## Stated problem
Rewrite the items from the start through the line containing "Looking at the", replacing "progress slider handle" with "playback scrubber knob" and changing nothing else. Omit the pictures from your answer.

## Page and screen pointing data
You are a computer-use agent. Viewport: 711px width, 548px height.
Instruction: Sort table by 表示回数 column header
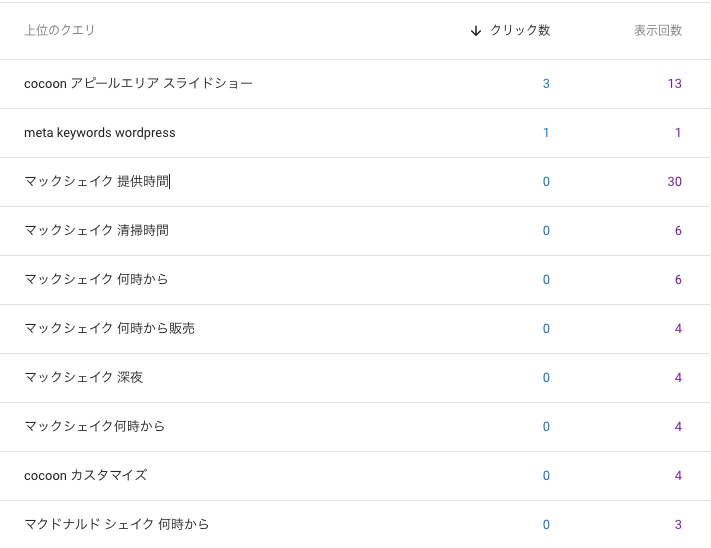click(657, 31)
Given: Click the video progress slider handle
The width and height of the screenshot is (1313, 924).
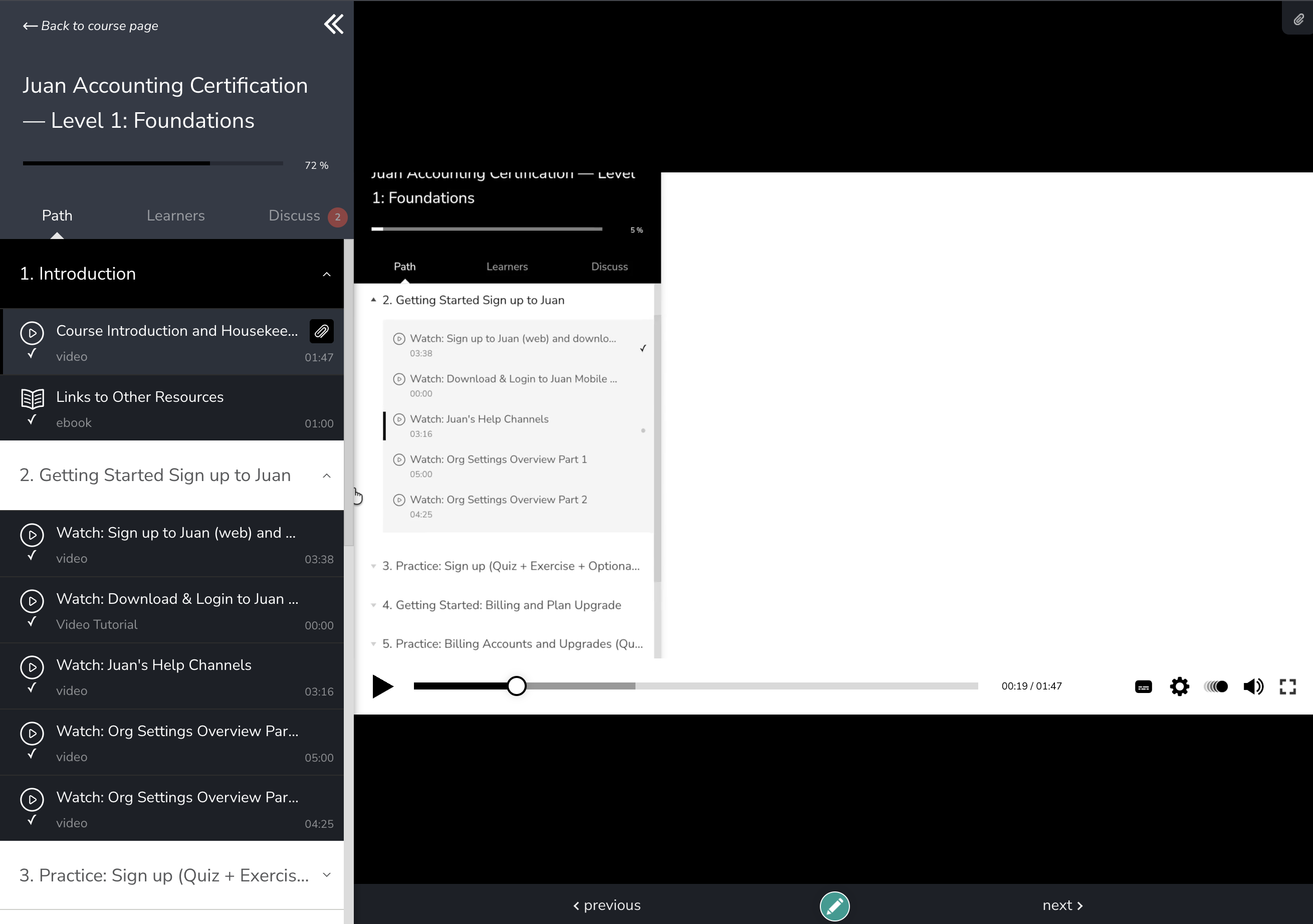Looking at the screenshot, I should pyautogui.click(x=516, y=686).
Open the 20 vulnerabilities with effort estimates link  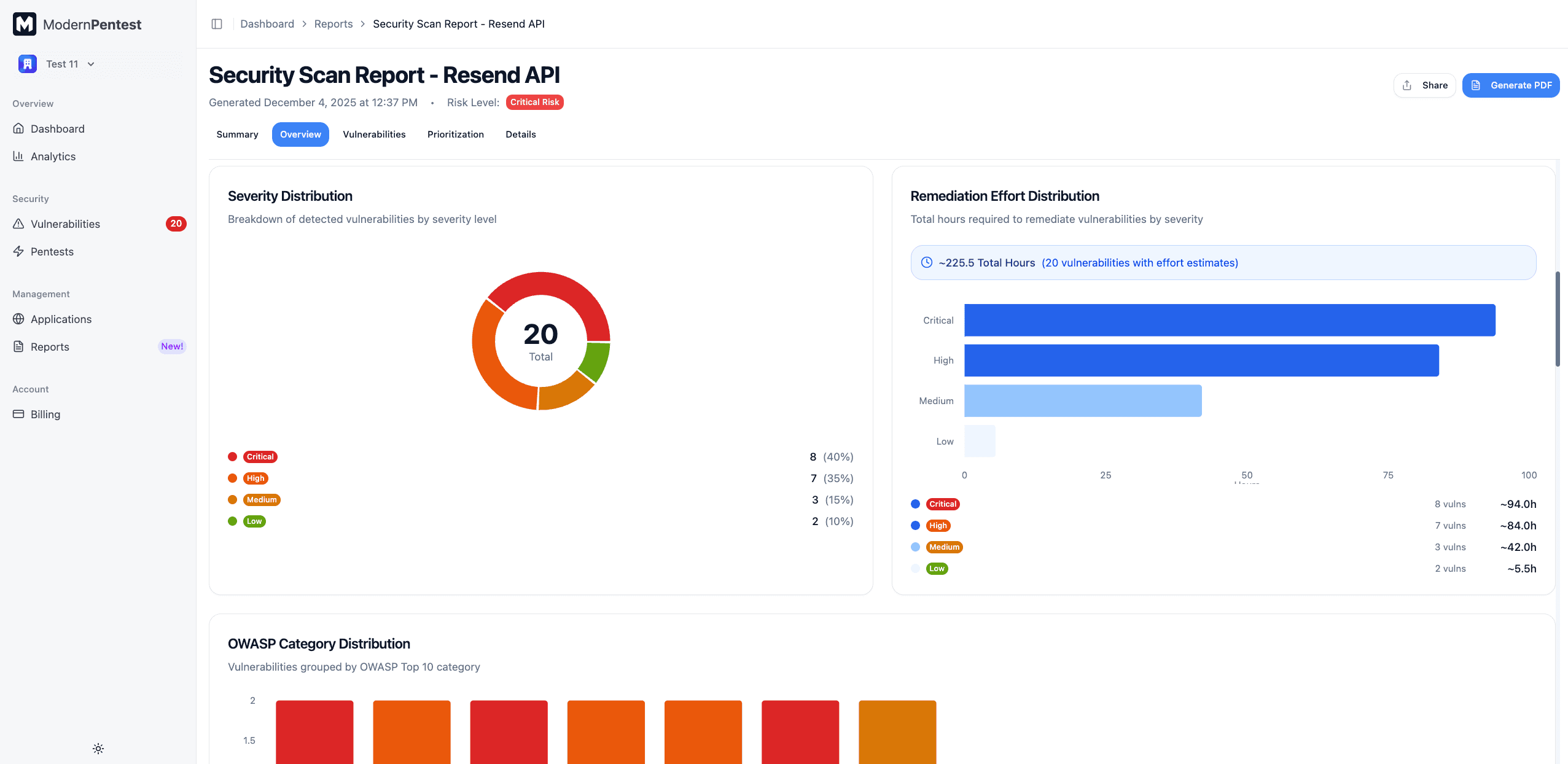click(1139, 262)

## Full answer
You are a computer-use agent. Viewport: 711px width, 548px height.
Instruction: Sort table by 表示回数 column header
click(657, 31)
Given: Click the video playback scrubber knob
The width and height of the screenshot is (1313, 924).
Looking at the screenshot, I should pyautogui.click(x=516, y=686).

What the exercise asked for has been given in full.